Já nas obras de Pedro Tudela, a sonoridade é tangível, envolvente, por vezes até desconcertante, como o próprio sugeriu. Em A Idade do Cacifo, uma instalação composta por um cacifo de aparência comum, ouve-se alguém a tentar sair do interior. “Gravei o som de alguém a tentar abrir a porta, a bater, a forçar a saída. O som é credível. Ouvimo-lo, e sabemos que há ali qualquer coisa que nos interpela, que nos perturba. Mas não vemos ninguém”, descreveu. Noutra peça, uma pequena guarita de madeira, há um sino de vidro pousado na parte inferior, assim como uma corneta virada para fora. De tempos a tempos, ouve-se um som construído a partir de gotas de água. “É quase uma peça ecológica. Uma metáfora, um alarme. Mas feito com linguagem artística e sonora. É quase impercetível, mas está lá.”
A dimensão sonora está também presente nas peças mais recentes de Pedro Tudela, mesmo quando não há som audível. Uma escultura mural, de 2025, feita com cinco galhos de latão, remete para a ideia de pentagrama musical – mas com as linhas em desequilíbrio, como se o som ganhasse corpo, ondulação e movimento, esclareceu. “Trabalhei com base em galhos reais, fotografei-os, fiz uma ampliação digital, depois a forma e o corte do latão. Aquilo que poderia ser uma estrutura rígida torna-se orgânica. É como se a música ganhasse forma física.”
Questionado sobre os pontos de contacto entre a sua obra e a de Jorge Pinheiro, Tudela reconhece que a relação é sobretudo conceptual. “Somos artistas de tempos muito diferentes. Mas há afinidades. O trabalho do Jorge Pinheiro nesse período mais abstrato é extremamente rigoroso, com uma ligação à matemática, ao ritmo, ao tempo. E isso aproxima-se muito daquilo que me interessa: o som, a estrutura, a relação com o corpo e com o espaço. A diferença é que eu trago o som real, o som que se ouve.”
A exposição parte da ideia de eco – não como repetição exata, mas como consequência alterada. O espelho, presente em algumas obras de Jorge Pinheiro e também em gestos simbólicos do percurso expositivo, é pensado como uma ferramenta de desvio. “O reflexo não é igual ao objeto refletido. O que vemos é uma versão outra. E isso interessa-me muito: o modo como as coisas se desdobram, como o som se propaga, como a memória se deforma”, disse Pedro Tudela.

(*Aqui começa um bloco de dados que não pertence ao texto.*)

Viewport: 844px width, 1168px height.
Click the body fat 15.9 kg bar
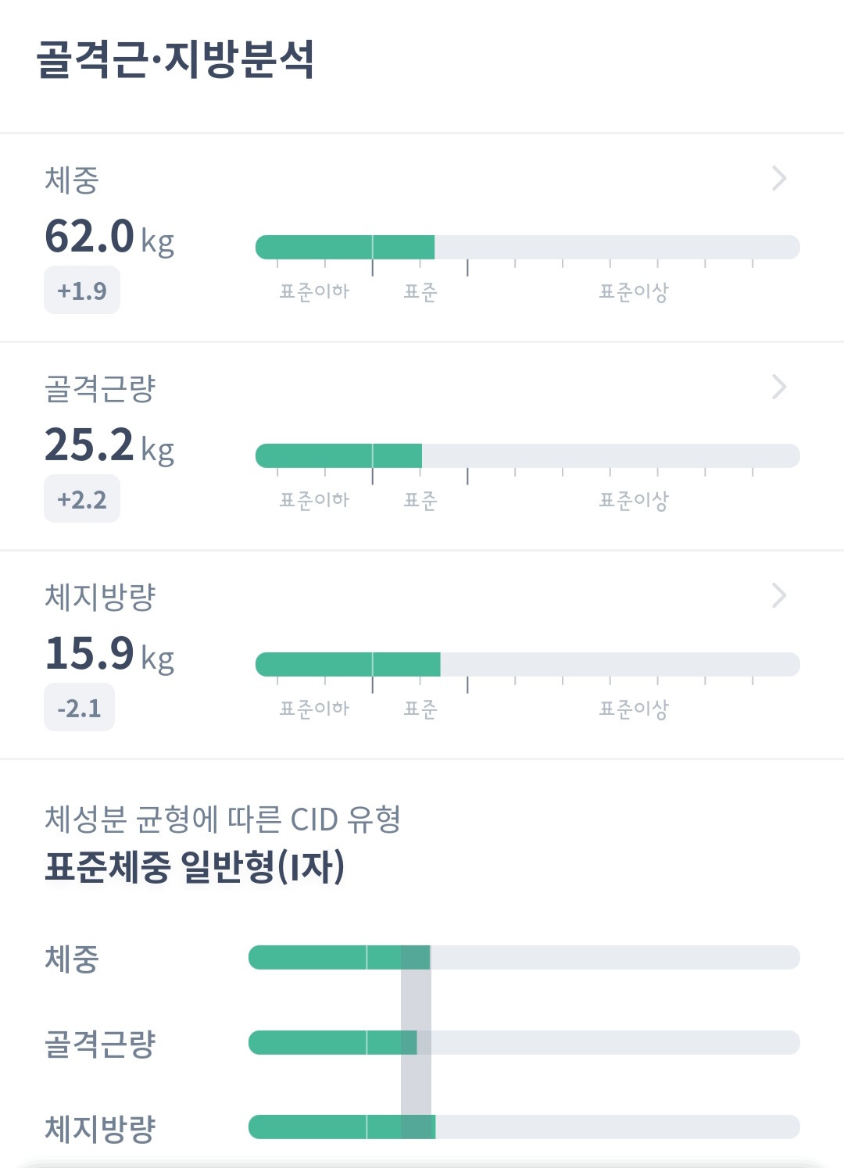click(527, 664)
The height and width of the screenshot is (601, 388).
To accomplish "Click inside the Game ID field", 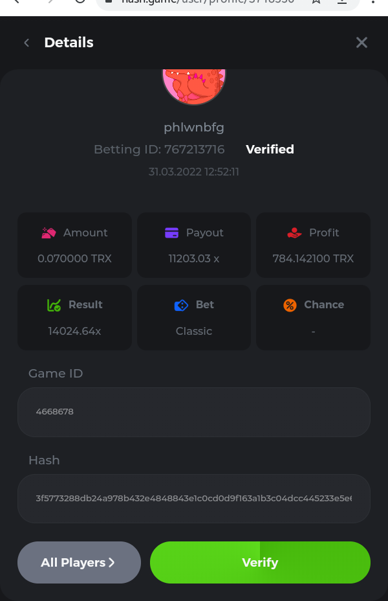I will 193,412.
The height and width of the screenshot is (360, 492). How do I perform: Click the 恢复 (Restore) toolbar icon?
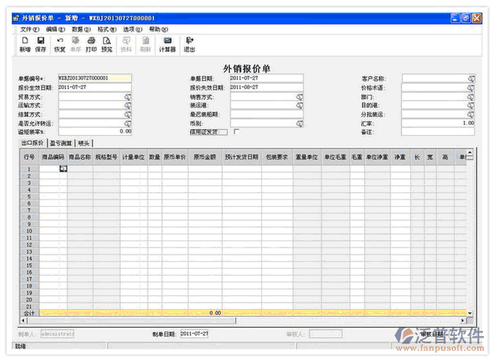(x=60, y=44)
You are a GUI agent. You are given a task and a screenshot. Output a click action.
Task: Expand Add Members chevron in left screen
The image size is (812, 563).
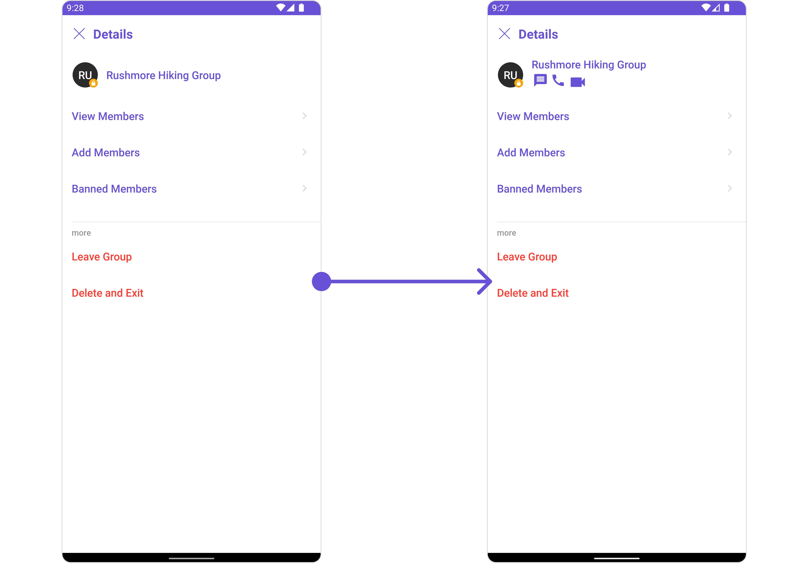coord(304,152)
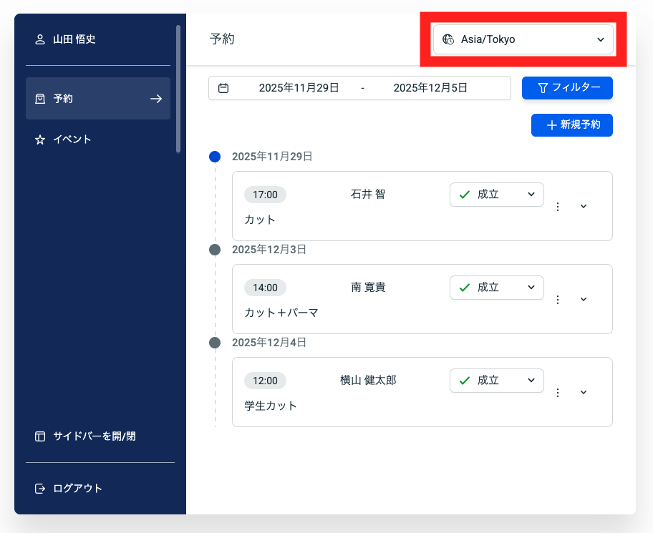
Task: Change 成立 status for 横山 健太郎 booking
Action: coord(496,381)
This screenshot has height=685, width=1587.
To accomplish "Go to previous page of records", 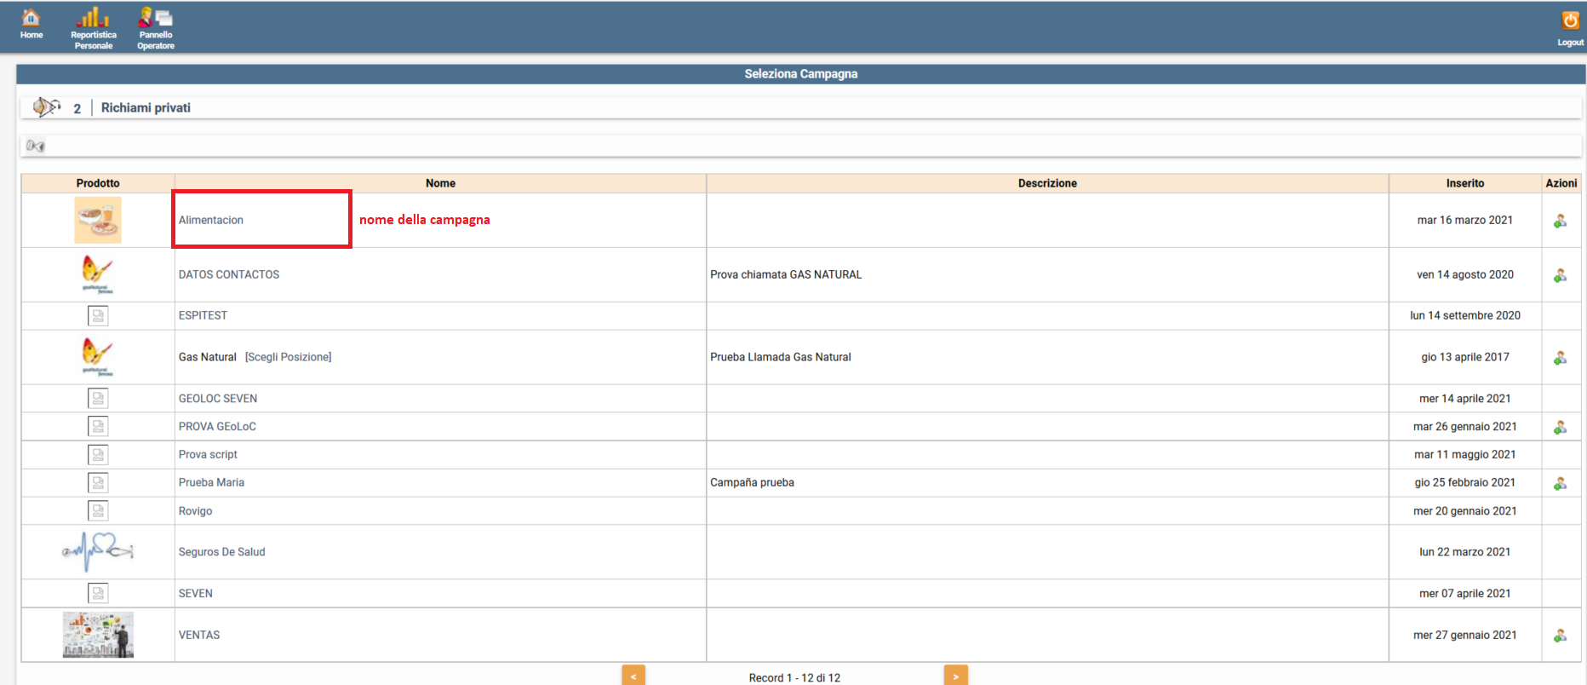I will click(x=633, y=676).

Há ainda uma componente afetiva nesta exposição, com o artista a valorizar o facto de a exposição passar por lugares fora dos circuitos habituais. “Há um esforço de descentralização que é muito importante. Ir a Ourém, a Viseu, agora a Lamego, são sítios com história, com energia própria, e que merecem estes momentos de encontro com a arte contemporânea. Vivemos num país pequeno, mas quase tudo acontece em Lisboa e no Porto. Fazer o contrário é refrescante e necessário.”
A inauguração da exposição Ecos, Rastos, Ritmos está marcada para as 18h00 de sexta-feira, dia 27 de junho, na Galeria Solar da Porta dos Figos, em Lamego. A mostra poderá ser visitada até 8 de setembro, com entrada livre. Pedro Tudela deixa um convite simples a quem se aproxime, mesmo que com hesitação: “É uma oportunidade rara de ver dois artistas tão diferentes juntos, a provocar um diálogo que não é óbvio. Quem vier com tempo e com curiosidade, sai daqui a pensar. E isso é tudo o que a arte pode oferecer.”